**What is needed**
Turn the data below, from the line containing "Given: View Juha's tweet 15 views analytics" through the line containing "800x540 pixels.", inclusive, into a Markdown table with the columns Row and Line. Skip blank lines and leave the pictures out.

(Screen-element location data)
# # # # # # #

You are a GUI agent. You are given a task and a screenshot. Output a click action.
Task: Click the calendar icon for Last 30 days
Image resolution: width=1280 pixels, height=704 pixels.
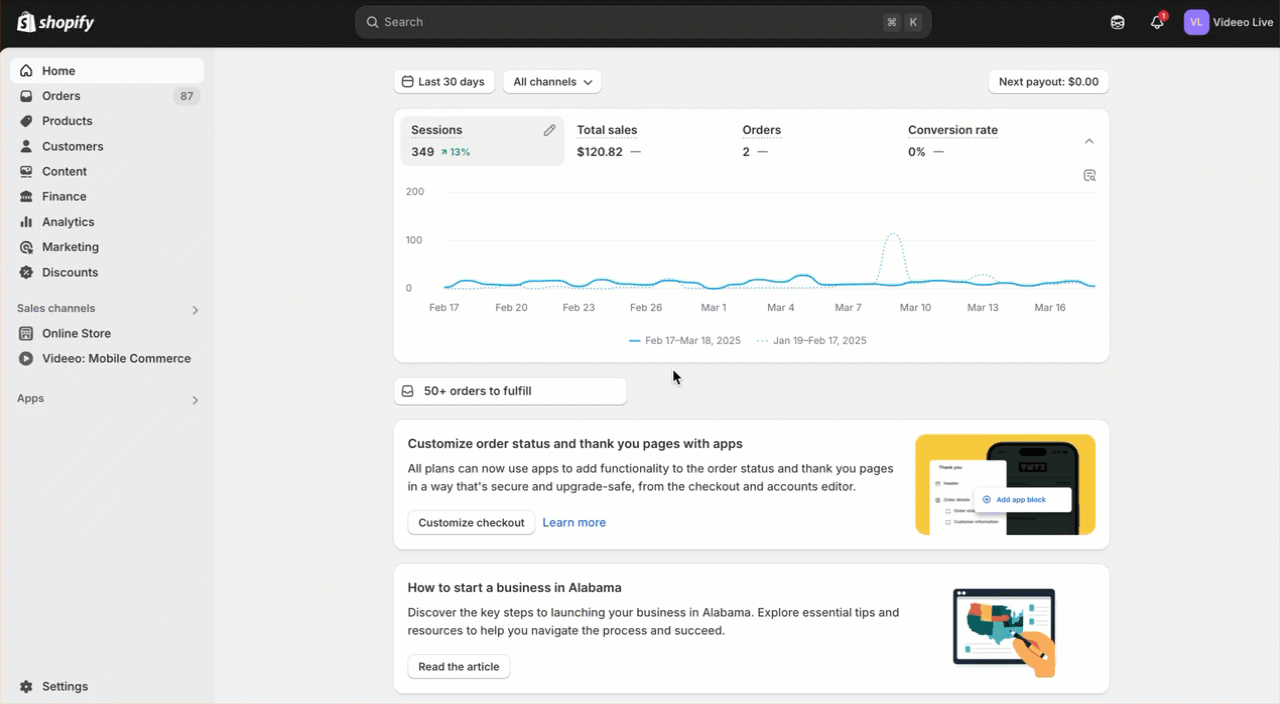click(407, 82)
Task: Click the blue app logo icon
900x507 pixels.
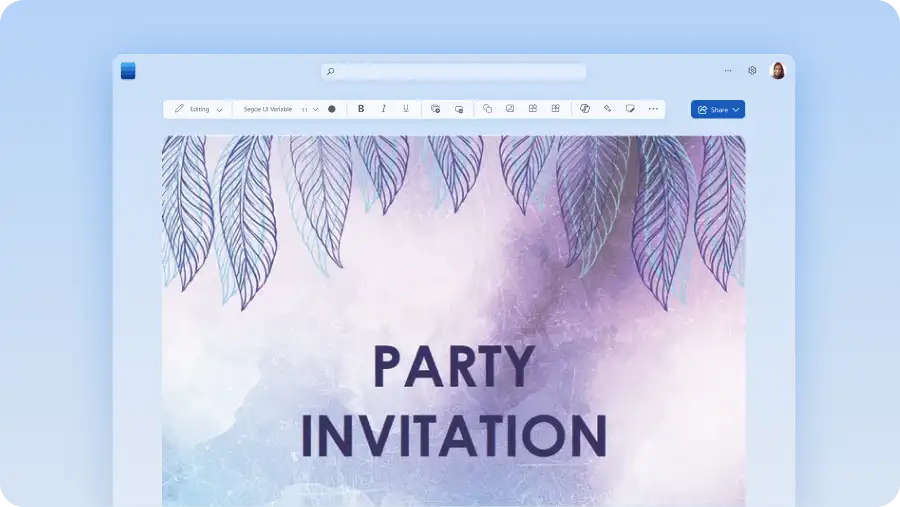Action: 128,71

# # # # # # #

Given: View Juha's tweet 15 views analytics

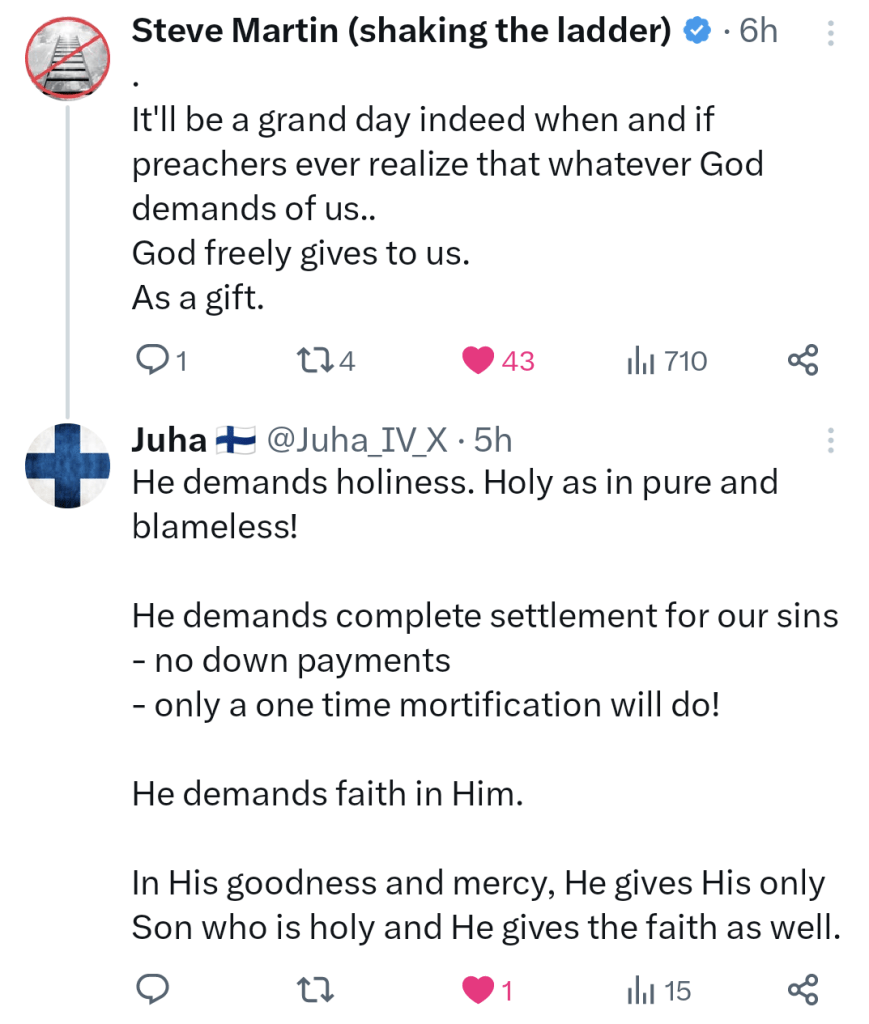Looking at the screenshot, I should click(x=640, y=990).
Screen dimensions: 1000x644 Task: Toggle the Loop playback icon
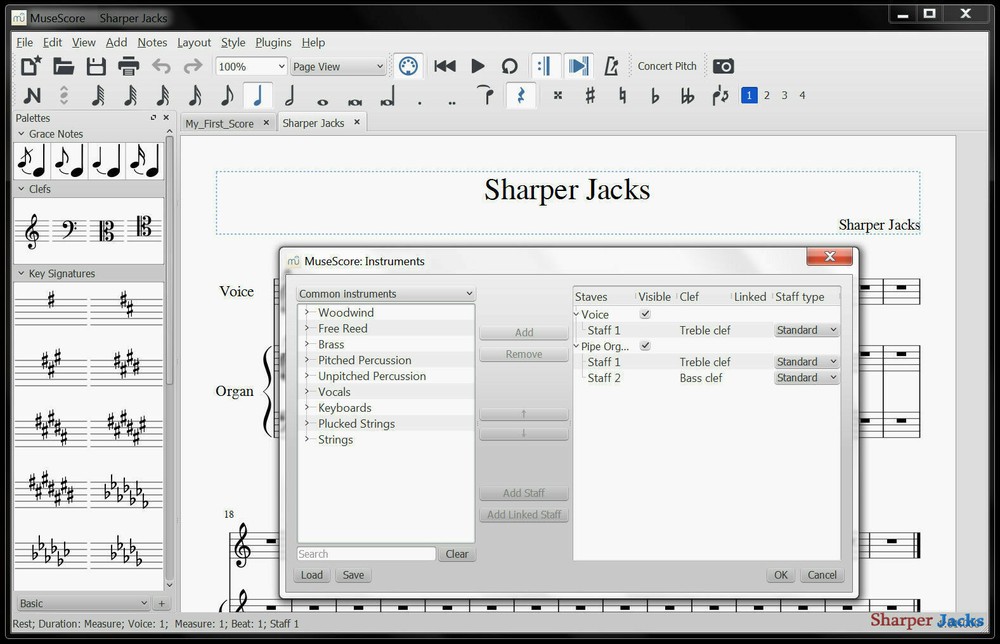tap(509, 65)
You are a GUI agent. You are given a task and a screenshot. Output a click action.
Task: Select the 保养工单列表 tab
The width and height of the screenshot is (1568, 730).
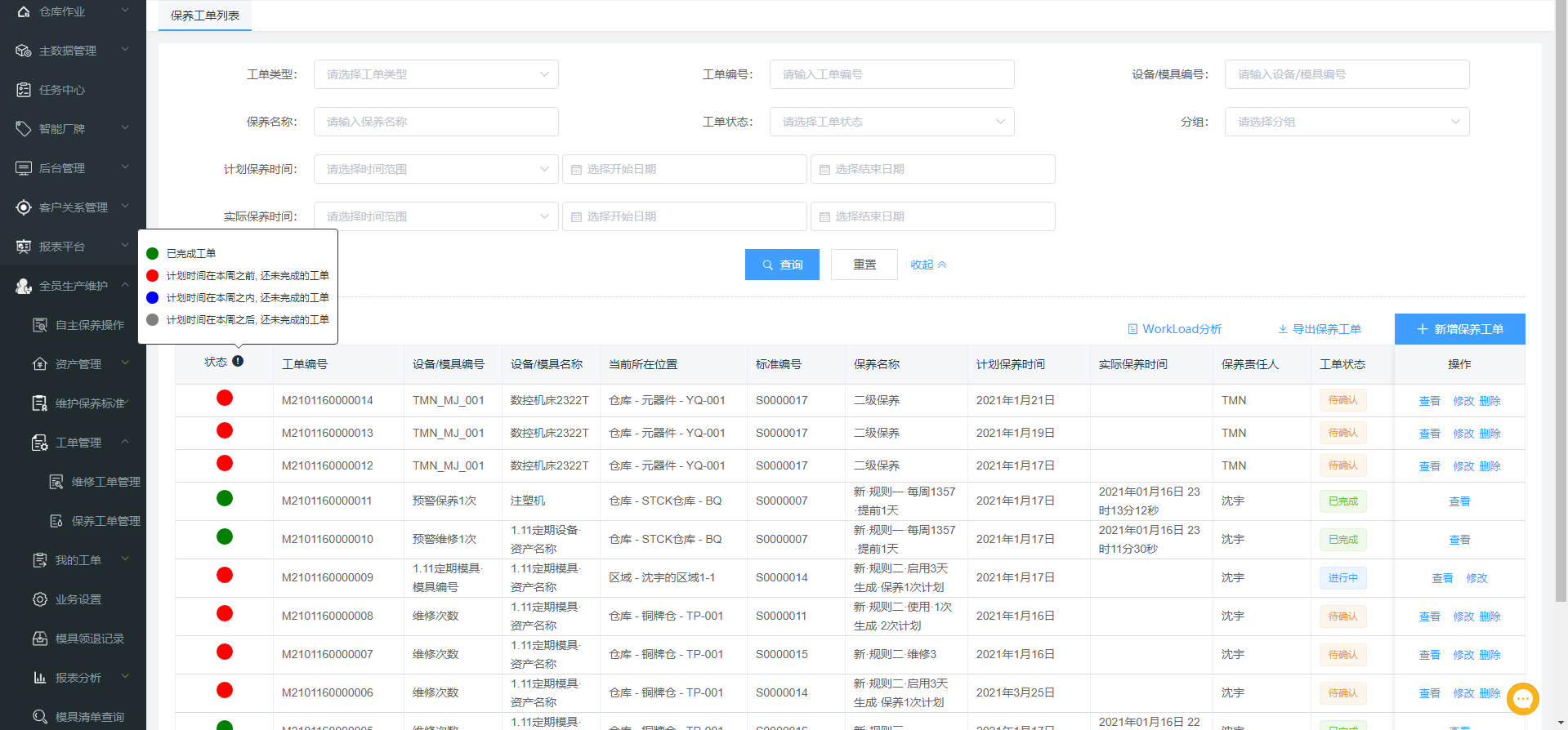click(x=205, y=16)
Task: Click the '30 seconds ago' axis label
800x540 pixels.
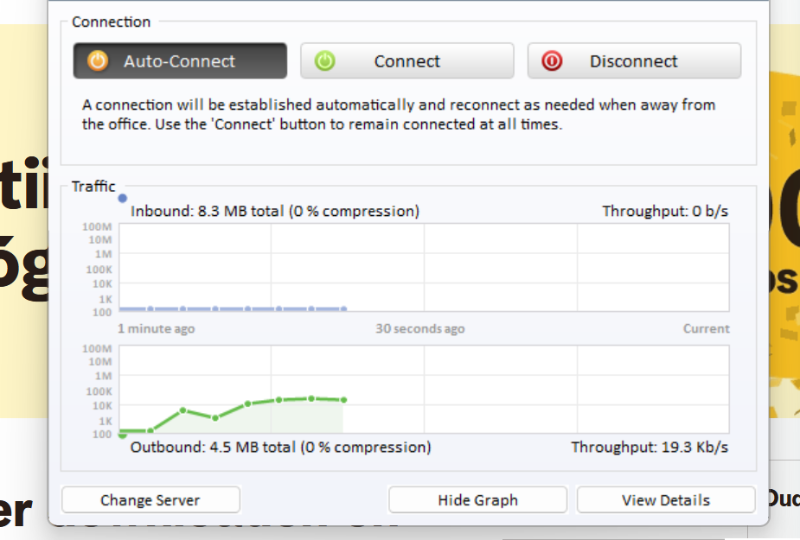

# # # # # # #

**Finished answer**
| Row | Line |
|---|---|
| 1 | Given: View Juha's tweet 15 views analytics |
| 2 | Looking at the screenshot, I should click(x=640, y=990). |
| 3 | Screen dimensions: 1000x644 Task: Toggle the Loop playback icon |
| 4 | tap(509, 65) |
| 5 | You are a GUI agent. You are given a task and a screenshot. Output a click action. |
| 6 | Task: Select the 保养工单列表 tab |
| 7 | The width and height of the screenshot is (1568, 730). |
| 8 | click(x=205, y=16) |
| 9 | Task: Click the '30 seconds ago' axis label |
| 10 | 800x540 pixels. |